Thursday, July 28, 2005

BBC NEWS | Politics | The last days of 'Londonistan'

BBC NEWS | Politics | The last days of 'Londonistan'

By Paul Reynolds - World Affairs correspondent, BBC News website

Massari's case highlights difficulties the UK government faces

The London bombings have spurred the British government into proposing a series of new laws designed to put an end to the reputation of the capital as "Londonistan", a centre for militant Islam.
It wants to create offences such as "indirect incitement to terrorism", "acts preparatory to terrorism" and using the internet for terrorist recruitment and training.

It also wants to make it easier to deport foreign nationals who openly preach jihad and violence.

However, one attempted deportation shows how human rights legislation and its interpretation by the judiciary can prevent the executive in a Western democracy from simply exercising its will.

At a time when al-Qaeda and its associates are showing a resilience and ability to strike at widespread targets in London and Egypt - let alone Iraq - the government feels such legal protections must be looked at again.

The Massari case

The case in point is that of Muhammad al-Massari, an exile from Saudi Arabia, who runs a website that shows videos of suicide bomb attacks in Iraq, including one in which three British soldiers were killed.

An extended interview with Mr Massari was shown in a BBC television documentary about how the internet is an integral part of the far-flung al-Qaeda network, of which the Iraqi insurgents led by Abu Musab al-Zarqawi are part.

[Mr al-Massari] opposed the Saudi royal family from an Islamist point of view... The royal family was not greatly amused

British official

In the 1990s, Mr Massari ran a group in London called the Committee for the Defence of Legal Rights. At that time, he specialised in sending faxes into Saudi Arabia to promote his cause.

According to a British official who has tracked the case, the Saudi government told the British authorities at the time that he was more Islamic militant than human rights activist.

"He opposed the Saudi royal family from an Islamist point of view. He thought, and probably still does, that it was not Islamic enough, that it was corrupt and decadent," the official said.

"The royal family was not greatly amused."

Attempt to deport

During the Conservative government of John Major, a high-level assurance was given to Saudi Crown Prince Abdullah that Britain would send Mr al-Massari back.

That is when the legal problems began.

The case was handed to an unusually senior British official, a sign of how important it was deemed.

For the next 18 months, this official spoke to almost every lawyer in the government but was blocked at every turn.

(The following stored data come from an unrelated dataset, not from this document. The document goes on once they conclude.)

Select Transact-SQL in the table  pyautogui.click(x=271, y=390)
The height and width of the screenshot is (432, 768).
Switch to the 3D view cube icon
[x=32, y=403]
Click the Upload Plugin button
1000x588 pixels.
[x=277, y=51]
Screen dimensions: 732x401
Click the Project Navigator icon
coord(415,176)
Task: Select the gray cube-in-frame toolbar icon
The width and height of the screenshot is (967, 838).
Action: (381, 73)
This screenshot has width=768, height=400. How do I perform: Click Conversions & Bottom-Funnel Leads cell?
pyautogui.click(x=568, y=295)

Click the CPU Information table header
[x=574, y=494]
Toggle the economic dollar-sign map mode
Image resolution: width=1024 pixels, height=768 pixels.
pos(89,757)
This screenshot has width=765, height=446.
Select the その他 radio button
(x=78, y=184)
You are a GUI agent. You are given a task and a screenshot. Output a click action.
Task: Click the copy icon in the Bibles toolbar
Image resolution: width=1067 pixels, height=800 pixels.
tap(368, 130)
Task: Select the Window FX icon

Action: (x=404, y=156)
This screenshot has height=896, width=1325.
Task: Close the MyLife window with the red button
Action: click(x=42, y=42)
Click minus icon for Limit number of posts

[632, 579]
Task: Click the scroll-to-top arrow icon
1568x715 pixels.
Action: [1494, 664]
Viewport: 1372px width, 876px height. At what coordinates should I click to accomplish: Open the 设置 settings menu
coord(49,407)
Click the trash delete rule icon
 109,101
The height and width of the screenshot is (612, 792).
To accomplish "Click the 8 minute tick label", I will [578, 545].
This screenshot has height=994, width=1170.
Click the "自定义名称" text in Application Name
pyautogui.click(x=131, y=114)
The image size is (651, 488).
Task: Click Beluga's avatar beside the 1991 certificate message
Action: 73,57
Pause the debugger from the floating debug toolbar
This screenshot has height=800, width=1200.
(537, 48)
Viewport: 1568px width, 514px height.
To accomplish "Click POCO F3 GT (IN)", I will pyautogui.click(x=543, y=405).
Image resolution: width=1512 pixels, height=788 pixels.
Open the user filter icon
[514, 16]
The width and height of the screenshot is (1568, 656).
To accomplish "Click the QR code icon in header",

The issue was that of the 1951 UN Convention on Refugees, which says in Article 32: "The Contracting States shall not expel a refugee lawfully in their territory save on grounds of national security or public order."

Government lawyers said that British national security was not sufficiently engaged, even though the then-Home Secretary Michael Howard argued that British interests in the Gulf were at risk from Mr Massari's activities.

The Dominica solution

Eventually, another route was explored.

"We looked at whether another country might take him," said the British official. "We narrowed it down to about 10. They all said that they would like to help but always added that their relations with Saudi Arabia might be jeopardised. Finally it came down to one - Dominica."

"Other countries have managed perfectly well, consistent with human rights, to expel people who are inciting in other countries

Tony Blair

Dominica, a former British colony, is a volcanic dot in the Caribbean, one of the lushest of the West Indian islands and about as far away from the Middle East as you can get.

It had been run for 15 years by a tough prime minister named Eugenia Charles, an admirer of Ronald Reagan and Margaret Thatcher. Dominica agreed to take the Saudi exile.

"Massari appealed and the court upheld his appeal," said the official.

" It held that although Dominica had signed the 1951 Convention, this was not incorporated into its domestic law, so there was a chance he would be sent on somewhere else. We could not get rid of him."

The promise to the Crown Prince could not be fulfilled. The Saudis were not pleased.